Stephen McKinley Henderson, Victor Almanzar, and Common in “Between Riverside and Crazy” (Photo: Joan Marcus)

“Between Riverside and Crazy” won the Pulitzer Prize for drama in 2015, and there’s no arguing with the brilliant creation of Walter “Pops” Washington, whose every utterance of contempt for humanity is as clear-eyed as it is unerringly correct. Playing that aggrieved man who treats his guests Lulu and Oswaldo much better than his own son, Stephen McKinley Henderson replicates his exceptional original “Pops” portrayal while showing no signs of wear and again achieving maximum effect with the least amount of effort.

He devastates his adversaries with the flick of a finger or by raising his body temperature a degree or two. There are some truly great performances on Broadway this season, but none is more impressive than Henderson’s turn in “Between Riverside and Crazy.”
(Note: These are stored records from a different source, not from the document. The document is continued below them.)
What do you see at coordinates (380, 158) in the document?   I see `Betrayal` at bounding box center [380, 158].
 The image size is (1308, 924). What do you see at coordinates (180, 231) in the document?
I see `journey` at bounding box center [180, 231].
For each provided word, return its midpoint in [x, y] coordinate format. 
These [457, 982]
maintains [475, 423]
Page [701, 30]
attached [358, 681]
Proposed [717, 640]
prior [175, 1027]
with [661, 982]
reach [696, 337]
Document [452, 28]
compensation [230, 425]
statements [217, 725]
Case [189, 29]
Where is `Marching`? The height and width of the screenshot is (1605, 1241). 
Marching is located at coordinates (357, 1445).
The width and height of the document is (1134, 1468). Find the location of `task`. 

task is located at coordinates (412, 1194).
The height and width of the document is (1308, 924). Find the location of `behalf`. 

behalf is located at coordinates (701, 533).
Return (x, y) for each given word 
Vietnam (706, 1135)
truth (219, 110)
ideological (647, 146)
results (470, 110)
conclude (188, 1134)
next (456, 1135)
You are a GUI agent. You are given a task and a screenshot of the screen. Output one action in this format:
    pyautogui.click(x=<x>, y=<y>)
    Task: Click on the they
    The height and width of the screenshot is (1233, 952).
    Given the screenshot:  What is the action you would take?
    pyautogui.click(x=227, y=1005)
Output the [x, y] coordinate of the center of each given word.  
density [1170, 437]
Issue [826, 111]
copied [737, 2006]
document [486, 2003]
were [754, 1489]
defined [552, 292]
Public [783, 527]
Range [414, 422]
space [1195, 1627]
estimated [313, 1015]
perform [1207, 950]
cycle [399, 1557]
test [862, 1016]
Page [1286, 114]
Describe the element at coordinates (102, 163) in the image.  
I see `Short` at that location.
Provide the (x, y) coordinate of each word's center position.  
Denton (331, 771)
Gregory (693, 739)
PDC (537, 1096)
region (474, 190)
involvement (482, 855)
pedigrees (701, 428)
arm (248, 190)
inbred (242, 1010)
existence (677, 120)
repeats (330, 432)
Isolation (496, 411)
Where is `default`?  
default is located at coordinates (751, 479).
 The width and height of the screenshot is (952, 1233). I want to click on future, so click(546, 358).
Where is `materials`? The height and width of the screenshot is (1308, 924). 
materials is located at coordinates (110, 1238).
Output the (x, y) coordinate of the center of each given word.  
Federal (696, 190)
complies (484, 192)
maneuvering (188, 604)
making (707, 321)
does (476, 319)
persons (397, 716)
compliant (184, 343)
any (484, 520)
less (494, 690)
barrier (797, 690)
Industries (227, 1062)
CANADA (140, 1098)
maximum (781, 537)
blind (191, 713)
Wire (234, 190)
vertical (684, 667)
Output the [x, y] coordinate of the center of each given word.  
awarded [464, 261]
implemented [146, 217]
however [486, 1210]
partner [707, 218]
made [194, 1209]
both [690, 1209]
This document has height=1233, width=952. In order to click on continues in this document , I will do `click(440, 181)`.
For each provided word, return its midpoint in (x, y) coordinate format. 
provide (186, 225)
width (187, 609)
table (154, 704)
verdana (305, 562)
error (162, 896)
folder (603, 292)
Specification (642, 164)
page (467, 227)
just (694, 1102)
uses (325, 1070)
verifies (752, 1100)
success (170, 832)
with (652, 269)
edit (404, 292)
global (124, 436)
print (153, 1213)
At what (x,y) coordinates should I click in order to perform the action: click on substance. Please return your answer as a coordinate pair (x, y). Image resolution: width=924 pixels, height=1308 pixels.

“Between Riverside and Crazy” is a play where everyone, including Pops, is a con artist. Guirgis takes his time to expose the duplicity of each of his characters, and the scenes between Pops and the voodoo Church Lady (Liza Colon-Zayas) and his former NYPD partner, Detective O’Connor (Elizabeth Canavan), and her fiancée, Lieutenant Caro (Michael Rispoli), show a major talent writing at full and breathtaking speed. These four gifted actors know precisely how to jockey with each. They do the playwright’s poker-game of words full justice.